▶ [Exercise data]

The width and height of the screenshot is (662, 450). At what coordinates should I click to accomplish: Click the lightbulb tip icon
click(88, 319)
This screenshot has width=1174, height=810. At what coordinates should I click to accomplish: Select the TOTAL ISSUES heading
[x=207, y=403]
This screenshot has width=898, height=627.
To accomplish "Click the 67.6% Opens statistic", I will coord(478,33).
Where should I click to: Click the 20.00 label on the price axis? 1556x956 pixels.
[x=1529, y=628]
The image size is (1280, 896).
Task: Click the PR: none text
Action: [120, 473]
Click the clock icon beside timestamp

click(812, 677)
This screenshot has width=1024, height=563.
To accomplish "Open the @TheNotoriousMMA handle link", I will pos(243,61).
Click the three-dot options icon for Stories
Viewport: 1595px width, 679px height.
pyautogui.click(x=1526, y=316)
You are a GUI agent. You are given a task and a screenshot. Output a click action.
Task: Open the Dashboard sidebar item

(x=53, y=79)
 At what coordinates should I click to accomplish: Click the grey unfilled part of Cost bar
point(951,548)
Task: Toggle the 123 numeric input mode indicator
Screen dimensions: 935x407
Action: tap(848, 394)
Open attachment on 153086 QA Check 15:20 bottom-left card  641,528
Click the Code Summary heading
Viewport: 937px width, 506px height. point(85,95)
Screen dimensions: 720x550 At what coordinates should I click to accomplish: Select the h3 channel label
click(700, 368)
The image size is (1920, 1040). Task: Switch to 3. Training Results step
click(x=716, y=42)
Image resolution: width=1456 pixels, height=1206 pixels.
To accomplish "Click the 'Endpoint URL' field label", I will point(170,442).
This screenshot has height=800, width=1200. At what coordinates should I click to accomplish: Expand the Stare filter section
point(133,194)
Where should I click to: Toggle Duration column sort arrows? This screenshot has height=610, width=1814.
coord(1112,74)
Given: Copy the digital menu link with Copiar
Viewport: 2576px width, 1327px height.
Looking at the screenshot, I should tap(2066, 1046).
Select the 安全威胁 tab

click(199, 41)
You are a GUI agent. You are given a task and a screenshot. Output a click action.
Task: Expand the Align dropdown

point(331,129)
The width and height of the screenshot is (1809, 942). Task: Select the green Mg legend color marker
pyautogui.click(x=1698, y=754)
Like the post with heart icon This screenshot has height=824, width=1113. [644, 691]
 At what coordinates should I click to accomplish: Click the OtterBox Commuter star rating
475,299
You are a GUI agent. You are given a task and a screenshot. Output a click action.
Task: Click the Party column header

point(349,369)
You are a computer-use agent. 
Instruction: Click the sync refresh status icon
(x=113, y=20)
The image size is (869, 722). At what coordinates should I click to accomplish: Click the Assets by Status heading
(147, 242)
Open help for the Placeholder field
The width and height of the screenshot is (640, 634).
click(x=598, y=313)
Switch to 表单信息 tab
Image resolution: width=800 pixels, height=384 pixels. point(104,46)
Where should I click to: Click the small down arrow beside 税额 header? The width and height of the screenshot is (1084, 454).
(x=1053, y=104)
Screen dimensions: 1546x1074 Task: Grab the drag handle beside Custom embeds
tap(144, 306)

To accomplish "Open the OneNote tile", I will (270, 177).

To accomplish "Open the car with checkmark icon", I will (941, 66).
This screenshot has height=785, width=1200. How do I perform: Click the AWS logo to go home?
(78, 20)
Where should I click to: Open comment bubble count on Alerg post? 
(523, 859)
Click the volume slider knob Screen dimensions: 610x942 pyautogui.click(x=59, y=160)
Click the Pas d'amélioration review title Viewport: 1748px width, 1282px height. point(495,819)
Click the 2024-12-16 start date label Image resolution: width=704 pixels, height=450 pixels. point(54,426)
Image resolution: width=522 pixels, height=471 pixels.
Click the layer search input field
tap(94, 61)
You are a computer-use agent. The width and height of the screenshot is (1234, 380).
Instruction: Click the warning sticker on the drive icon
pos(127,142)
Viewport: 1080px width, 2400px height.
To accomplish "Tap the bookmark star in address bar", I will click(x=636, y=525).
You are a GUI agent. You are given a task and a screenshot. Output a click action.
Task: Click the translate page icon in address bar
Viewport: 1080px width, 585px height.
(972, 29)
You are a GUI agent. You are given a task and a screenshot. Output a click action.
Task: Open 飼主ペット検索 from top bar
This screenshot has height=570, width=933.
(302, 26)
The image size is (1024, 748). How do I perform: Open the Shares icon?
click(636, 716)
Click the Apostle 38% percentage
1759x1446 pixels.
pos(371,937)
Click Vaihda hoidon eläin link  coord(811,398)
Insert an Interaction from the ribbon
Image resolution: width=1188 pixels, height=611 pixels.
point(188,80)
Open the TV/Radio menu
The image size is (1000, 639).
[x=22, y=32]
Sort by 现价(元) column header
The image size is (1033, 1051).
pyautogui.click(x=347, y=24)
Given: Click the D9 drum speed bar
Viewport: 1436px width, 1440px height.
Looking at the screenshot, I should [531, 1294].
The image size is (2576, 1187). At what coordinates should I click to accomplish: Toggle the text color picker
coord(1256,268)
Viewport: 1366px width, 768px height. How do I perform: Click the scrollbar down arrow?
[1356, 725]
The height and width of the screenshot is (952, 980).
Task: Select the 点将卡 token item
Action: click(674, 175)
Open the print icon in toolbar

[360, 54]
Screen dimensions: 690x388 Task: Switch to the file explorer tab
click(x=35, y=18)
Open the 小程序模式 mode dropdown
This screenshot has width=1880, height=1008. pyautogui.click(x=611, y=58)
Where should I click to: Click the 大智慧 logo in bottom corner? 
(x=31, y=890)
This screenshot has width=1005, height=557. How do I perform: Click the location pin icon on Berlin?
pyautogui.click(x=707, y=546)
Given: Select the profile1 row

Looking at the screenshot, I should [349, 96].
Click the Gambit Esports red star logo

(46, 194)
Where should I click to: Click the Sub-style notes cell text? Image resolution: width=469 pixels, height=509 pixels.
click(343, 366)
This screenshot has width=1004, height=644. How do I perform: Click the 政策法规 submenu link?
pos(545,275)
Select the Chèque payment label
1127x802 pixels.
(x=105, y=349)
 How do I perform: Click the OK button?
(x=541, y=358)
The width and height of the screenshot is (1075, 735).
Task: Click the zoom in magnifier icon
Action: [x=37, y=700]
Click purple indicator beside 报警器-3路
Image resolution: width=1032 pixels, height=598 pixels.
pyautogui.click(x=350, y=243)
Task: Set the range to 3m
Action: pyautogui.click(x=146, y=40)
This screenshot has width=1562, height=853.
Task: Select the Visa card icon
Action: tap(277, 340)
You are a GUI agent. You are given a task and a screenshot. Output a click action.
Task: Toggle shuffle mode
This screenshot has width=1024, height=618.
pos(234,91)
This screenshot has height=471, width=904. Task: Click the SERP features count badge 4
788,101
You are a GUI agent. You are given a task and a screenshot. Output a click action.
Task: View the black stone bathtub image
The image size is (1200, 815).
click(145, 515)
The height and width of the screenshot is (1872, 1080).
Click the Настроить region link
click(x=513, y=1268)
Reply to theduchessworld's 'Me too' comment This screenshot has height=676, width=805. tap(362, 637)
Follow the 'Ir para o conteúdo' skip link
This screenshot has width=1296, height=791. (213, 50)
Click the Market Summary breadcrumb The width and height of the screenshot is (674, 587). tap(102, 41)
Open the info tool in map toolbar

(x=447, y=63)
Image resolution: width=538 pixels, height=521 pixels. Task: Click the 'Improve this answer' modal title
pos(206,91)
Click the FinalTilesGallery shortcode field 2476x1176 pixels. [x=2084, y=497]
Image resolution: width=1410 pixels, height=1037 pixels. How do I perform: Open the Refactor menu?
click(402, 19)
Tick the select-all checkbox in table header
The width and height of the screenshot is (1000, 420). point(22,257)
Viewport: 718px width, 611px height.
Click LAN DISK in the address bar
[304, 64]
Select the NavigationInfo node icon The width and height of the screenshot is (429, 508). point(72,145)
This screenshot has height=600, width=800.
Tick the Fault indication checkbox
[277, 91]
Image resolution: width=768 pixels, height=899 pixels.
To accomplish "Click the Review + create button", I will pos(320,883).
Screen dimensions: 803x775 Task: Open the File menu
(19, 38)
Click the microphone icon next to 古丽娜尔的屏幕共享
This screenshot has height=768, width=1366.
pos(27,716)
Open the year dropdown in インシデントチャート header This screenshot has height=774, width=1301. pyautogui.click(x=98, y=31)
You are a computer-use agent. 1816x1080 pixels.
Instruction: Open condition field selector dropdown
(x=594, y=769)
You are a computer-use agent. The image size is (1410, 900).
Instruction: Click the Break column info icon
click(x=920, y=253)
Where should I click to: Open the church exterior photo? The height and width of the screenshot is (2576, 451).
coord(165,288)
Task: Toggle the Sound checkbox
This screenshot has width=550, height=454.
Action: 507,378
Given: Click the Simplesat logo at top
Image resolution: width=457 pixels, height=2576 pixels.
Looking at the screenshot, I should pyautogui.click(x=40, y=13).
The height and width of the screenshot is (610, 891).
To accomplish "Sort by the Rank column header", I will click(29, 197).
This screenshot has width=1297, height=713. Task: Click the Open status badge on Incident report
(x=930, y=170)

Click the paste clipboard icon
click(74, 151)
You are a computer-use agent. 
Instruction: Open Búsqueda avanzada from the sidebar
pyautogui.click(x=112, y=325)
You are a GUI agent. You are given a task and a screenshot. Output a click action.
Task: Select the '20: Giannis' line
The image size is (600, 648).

▶ [Task brief] Using the entries shown above, reproduce verbatim the lines from the line bearing "The image size is (1200, 815)." to the line bearing "Reply to theduchessworld's", inclusive.

▶ [Task result]
The image size is (1200, 815).
click(145, 515)
The height and width of the screenshot is (1872, 1080).
Click the Настроить region link
click(x=513, y=1268)
Reply to theduchessworld's 'Me too' comment This screenshot has height=676, width=805. tap(362, 637)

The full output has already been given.